▶ [EXERCISE REQUIREMENTS]
Take the entries below and give them back exactly. Leave out nothing.

----- DATASET RECORDS

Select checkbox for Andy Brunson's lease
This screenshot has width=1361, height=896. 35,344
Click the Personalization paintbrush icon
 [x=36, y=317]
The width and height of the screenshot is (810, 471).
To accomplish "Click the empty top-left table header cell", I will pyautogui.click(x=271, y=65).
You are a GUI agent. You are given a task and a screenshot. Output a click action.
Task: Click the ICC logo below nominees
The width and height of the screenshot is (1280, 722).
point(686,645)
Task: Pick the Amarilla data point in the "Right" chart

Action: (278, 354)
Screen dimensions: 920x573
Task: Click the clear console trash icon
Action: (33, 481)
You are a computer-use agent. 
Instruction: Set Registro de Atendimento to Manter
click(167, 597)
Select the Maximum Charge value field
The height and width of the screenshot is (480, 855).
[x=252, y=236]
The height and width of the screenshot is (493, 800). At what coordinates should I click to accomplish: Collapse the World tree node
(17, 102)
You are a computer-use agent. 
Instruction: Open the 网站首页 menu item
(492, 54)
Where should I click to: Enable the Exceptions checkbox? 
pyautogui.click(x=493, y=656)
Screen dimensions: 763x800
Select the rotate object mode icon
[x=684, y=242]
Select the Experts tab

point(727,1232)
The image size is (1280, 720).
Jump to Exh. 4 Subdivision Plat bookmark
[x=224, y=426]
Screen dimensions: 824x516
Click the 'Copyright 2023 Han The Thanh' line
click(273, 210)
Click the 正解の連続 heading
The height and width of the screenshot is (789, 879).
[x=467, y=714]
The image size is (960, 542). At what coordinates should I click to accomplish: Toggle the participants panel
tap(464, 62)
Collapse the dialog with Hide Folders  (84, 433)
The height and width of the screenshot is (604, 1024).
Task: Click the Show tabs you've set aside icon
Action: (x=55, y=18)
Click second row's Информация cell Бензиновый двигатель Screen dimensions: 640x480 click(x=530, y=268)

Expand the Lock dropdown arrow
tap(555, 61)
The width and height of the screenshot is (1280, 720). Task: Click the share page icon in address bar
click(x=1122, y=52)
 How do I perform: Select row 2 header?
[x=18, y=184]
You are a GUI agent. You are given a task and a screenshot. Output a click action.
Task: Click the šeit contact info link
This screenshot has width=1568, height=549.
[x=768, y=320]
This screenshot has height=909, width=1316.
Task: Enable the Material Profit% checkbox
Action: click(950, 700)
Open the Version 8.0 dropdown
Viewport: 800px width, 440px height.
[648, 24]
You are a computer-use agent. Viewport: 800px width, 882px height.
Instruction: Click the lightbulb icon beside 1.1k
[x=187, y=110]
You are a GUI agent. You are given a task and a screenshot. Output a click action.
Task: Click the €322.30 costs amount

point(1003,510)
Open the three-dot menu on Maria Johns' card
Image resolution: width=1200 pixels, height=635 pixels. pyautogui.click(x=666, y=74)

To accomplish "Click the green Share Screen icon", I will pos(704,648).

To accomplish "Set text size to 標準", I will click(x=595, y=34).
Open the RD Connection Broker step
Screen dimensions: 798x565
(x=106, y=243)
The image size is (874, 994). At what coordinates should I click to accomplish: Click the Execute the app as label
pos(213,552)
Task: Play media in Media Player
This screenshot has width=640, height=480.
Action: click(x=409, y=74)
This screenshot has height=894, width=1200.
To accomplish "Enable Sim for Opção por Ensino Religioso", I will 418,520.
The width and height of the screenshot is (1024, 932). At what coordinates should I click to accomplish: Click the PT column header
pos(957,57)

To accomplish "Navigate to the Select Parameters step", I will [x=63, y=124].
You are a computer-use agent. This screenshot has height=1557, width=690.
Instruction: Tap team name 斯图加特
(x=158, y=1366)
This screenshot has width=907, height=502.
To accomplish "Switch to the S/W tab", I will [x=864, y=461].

----------

▶ [REPLY]
Select checkbox for Andy Brunson's lease
This screenshot has width=1361, height=896. 35,344
Click the Personalization paintbrush icon
 [x=36, y=317]
The width and height of the screenshot is (810, 471).
To accomplish "Click the empty top-left table header cell", I will pyautogui.click(x=271, y=65).
You are a GUI agent. You are given a task and a screenshot. Output a click action.
Task: Click the ICC logo below nominees
The width and height of the screenshot is (1280, 722).
point(686,645)
Task: Pick the Amarilla data point in the "Right" chart

Action: (278, 354)
Screen dimensions: 920x573
Task: Click the clear console trash icon
Action: (33, 481)
You are a computer-use agent. 
Instruction: Set Registro de Atendimento to Manter
click(167, 597)
Select the Maximum Charge value field
The height and width of the screenshot is (480, 855).
[x=252, y=236]
The height and width of the screenshot is (493, 800). At what coordinates should I click to accomplish: Collapse the World tree node
(17, 102)
You are a computer-use agent. 
Instruction: Open the 网站首页 menu item
(492, 54)
Where should I click to: Enable the Exceptions checkbox? 
pyautogui.click(x=493, y=656)
Screen dimensions: 763x800
Select the rotate object mode icon
[x=684, y=242]
Select the Experts tab

point(727,1232)
The image size is (1280, 720).
Jump to Exh. 4 Subdivision Plat bookmark
[x=224, y=426]
Screen dimensions: 824x516
Click the 'Copyright 2023 Han The Thanh' line
click(273, 210)
Click the 正解の連続 heading
The height and width of the screenshot is (789, 879).
[x=467, y=714]
The image size is (960, 542). At what coordinates should I click to accomplish: Toggle the participants panel
tap(464, 62)
Collapse the dialog with Hide Folders  (84, 433)
The height and width of the screenshot is (604, 1024).
Task: Click the Show tabs you've set aside icon
Action: (x=55, y=18)
Click second row's Информация cell Бензиновый двигатель Screen dimensions: 640x480 click(x=530, y=268)

Expand the Lock dropdown arrow
tap(555, 61)
The width and height of the screenshot is (1280, 720). Task: Click the share page icon in address bar
click(x=1122, y=52)
 How do I perform: Select row 2 header?
[x=18, y=184]
You are a GUI agent. You are given a task and a screenshot. Output a click action.
Task: Click the šeit contact info link
This screenshot has width=1568, height=549.
[x=768, y=320]
This screenshot has height=909, width=1316.
Task: Enable the Material Profit% checkbox
Action: click(950, 700)
Open the Version 8.0 dropdown
Viewport: 800px width, 440px height.
[648, 24]
You are a computer-use agent. Viewport: 800px width, 882px height.
Instruction: Click the lightbulb icon beside 1.1k
[x=187, y=110]
You are a GUI agent. You are given a task and a screenshot. Output a click action.
Task: Click the €322.30 costs amount

point(1003,510)
Open the three-dot menu on Maria Johns' card
Image resolution: width=1200 pixels, height=635 pixels. pyautogui.click(x=666, y=74)

To accomplish "Click the green Share Screen icon", I will pos(704,648).

To accomplish "Set text size to 標準", I will click(x=595, y=34).
Open the RD Connection Broker step
Screen dimensions: 798x565
(x=106, y=243)
The image size is (874, 994). At what coordinates should I click to accomplish: Click the Execute the app as label
pos(213,552)
Task: Play media in Media Player
This screenshot has width=640, height=480.
Action: click(x=409, y=74)
This screenshot has height=894, width=1200.
To accomplish "Enable Sim for Opção por Ensino Religioso", I will 418,520.
The width and height of the screenshot is (1024, 932). At what coordinates should I click to accomplish: Click the PT column header
pos(957,57)

To accomplish "Navigate to the Select Parameters step", I will [x=63, y=124].
You are a computer-use agent. This screenshot has height=1557, width=690.
Instruction: Tap team name 斯图加特
(x=158, y=1366)
This screenshot has width=907, height=502.
To accomplish "Switch to the S/W tab", I will [x=864, y=461].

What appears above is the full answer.